- Exercise brief -
Exact repetition of a range: find the line containing "At what coordinates" and the line containing "Given: Click the About heading" in the material below, then repeat both and all lines between them, leaving pictures out.

==========

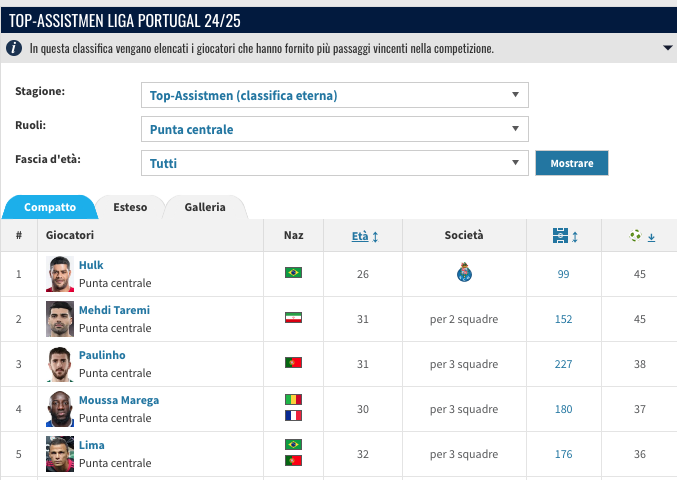Click the FC Porto club crest
This screenshot has width=677, height=480.
tap(464, 272)
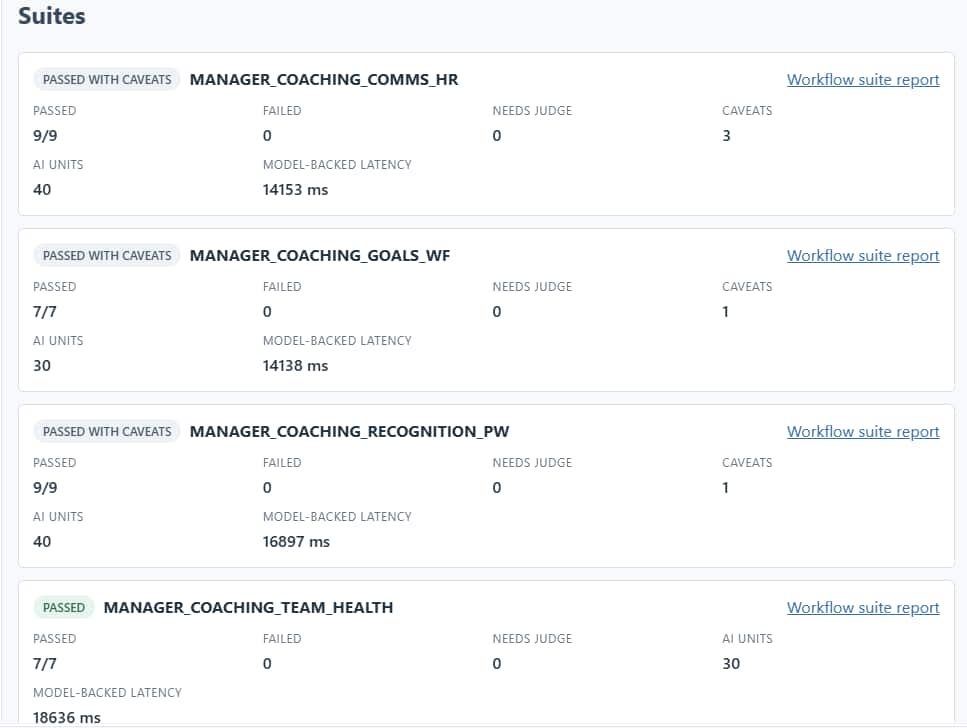Image resolution: width=967 pixels, height=728 pixels.
Task: Click AI units value 30 in TEAM_HEALTH
Action: pyautogui.click(x=731, y=663)
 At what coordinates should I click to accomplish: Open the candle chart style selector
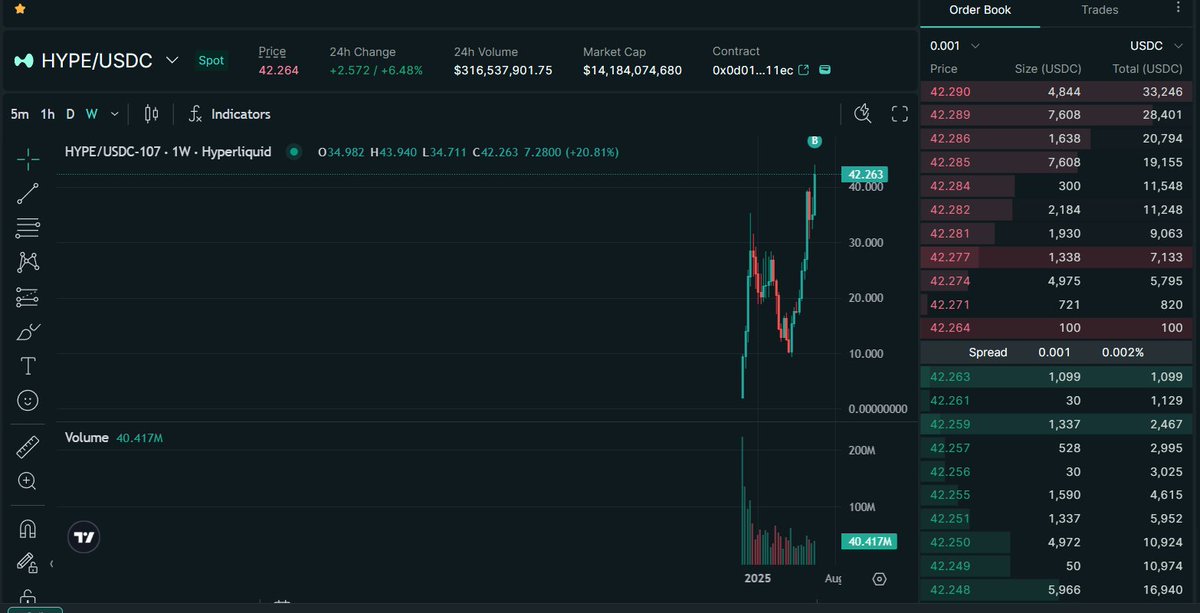pyautogui.click(x=150, y=114)
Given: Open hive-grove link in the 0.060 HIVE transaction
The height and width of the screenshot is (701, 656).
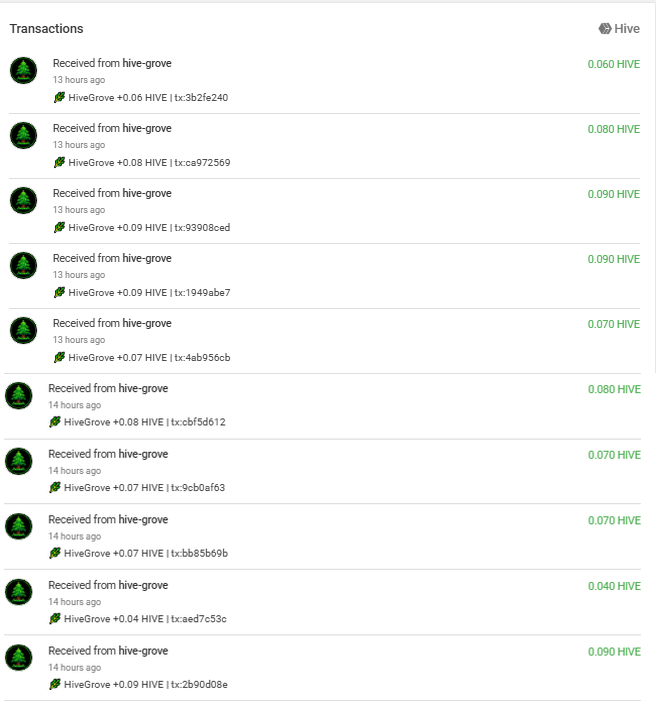Looking at the screenshot, I should [147, 63].
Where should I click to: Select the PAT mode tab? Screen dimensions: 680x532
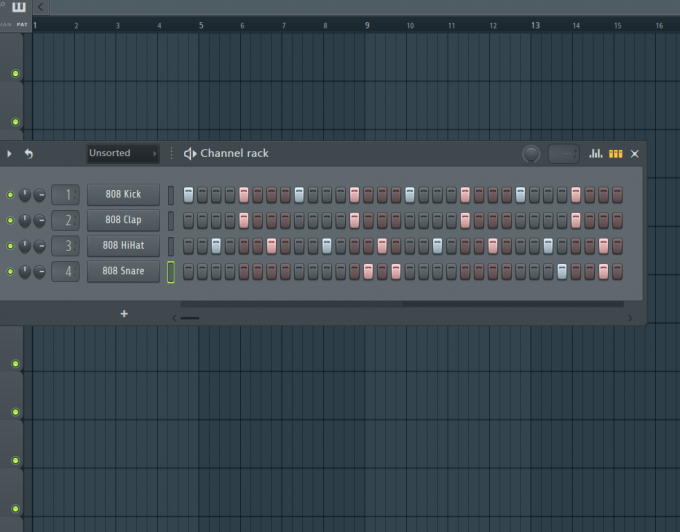pos(22,25)
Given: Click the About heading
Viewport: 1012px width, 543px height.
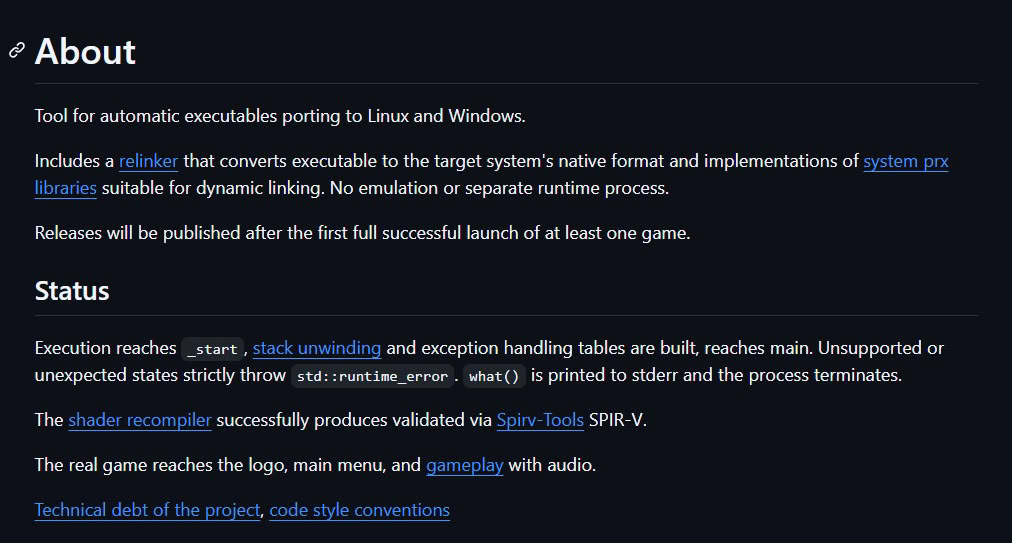Looking at the screenshot, I should click(85, 51).
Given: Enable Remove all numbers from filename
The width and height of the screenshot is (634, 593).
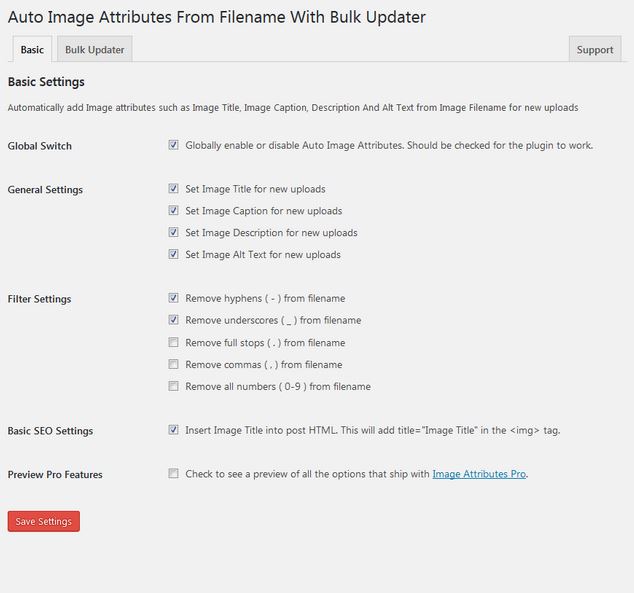Looking at the screenshot, I should click(x=173, y=386).
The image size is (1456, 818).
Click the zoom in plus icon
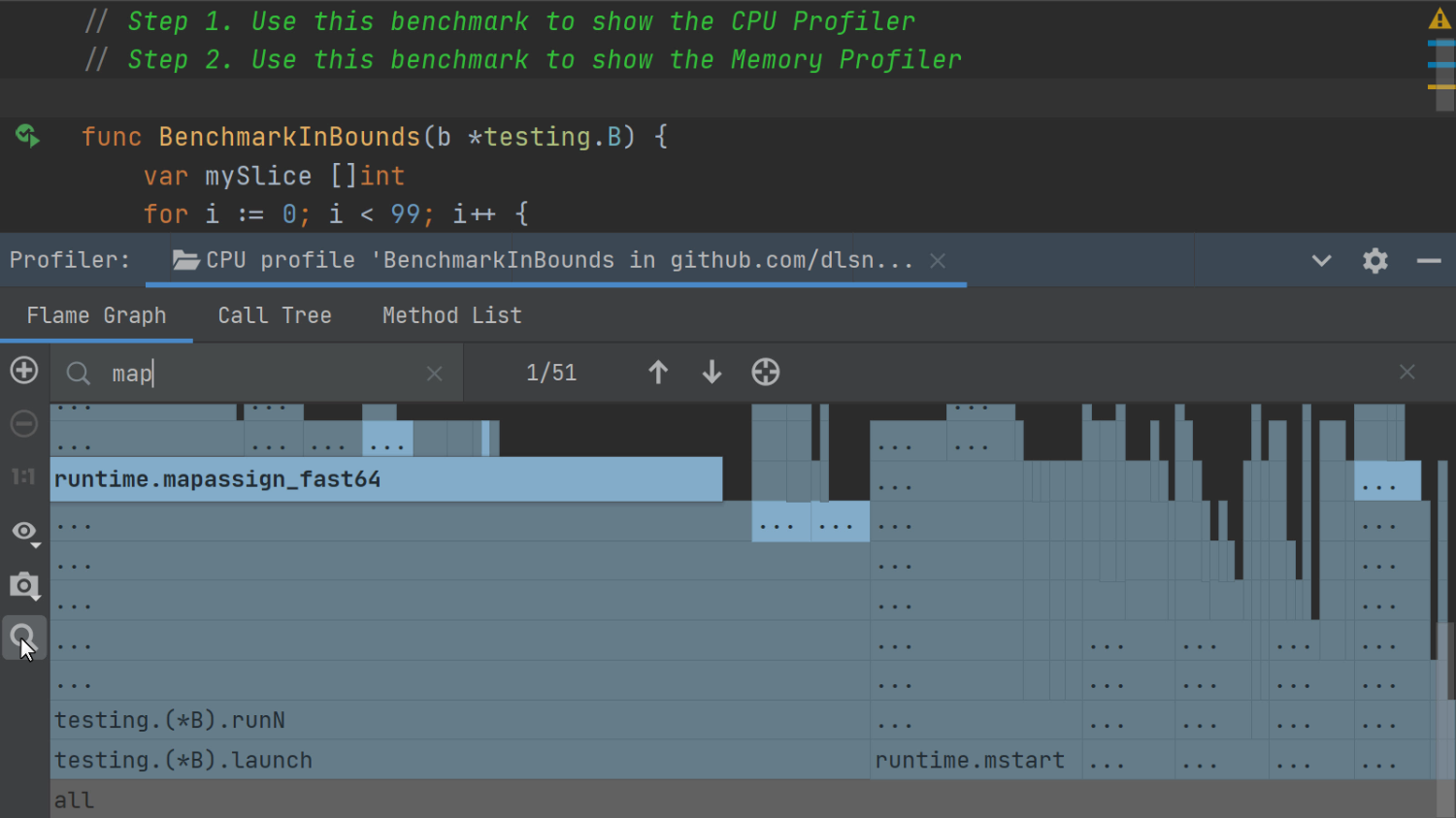(x=24, y=371)
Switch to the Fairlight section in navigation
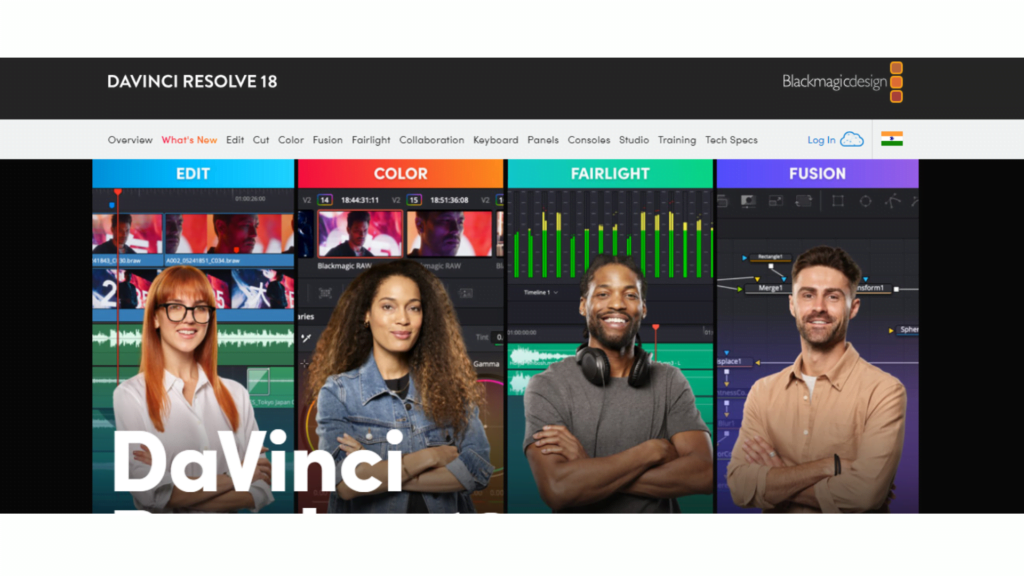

==========

- Answer to this problem -
 At what coordinates should I click to accomplish: Open the candle chart style selector
pyautogui.click(x=150, y=114)
Given: Open hive-grove link in the 0.060 HIVE transaction
The height and width of the screenshot is (701, 656).
Looking at the screenshot, I should [147, 63].
Where should I click to: Select the PAT mode tab? Screen dimensions: 680x532
pos(22,25)
Given: Click the About heading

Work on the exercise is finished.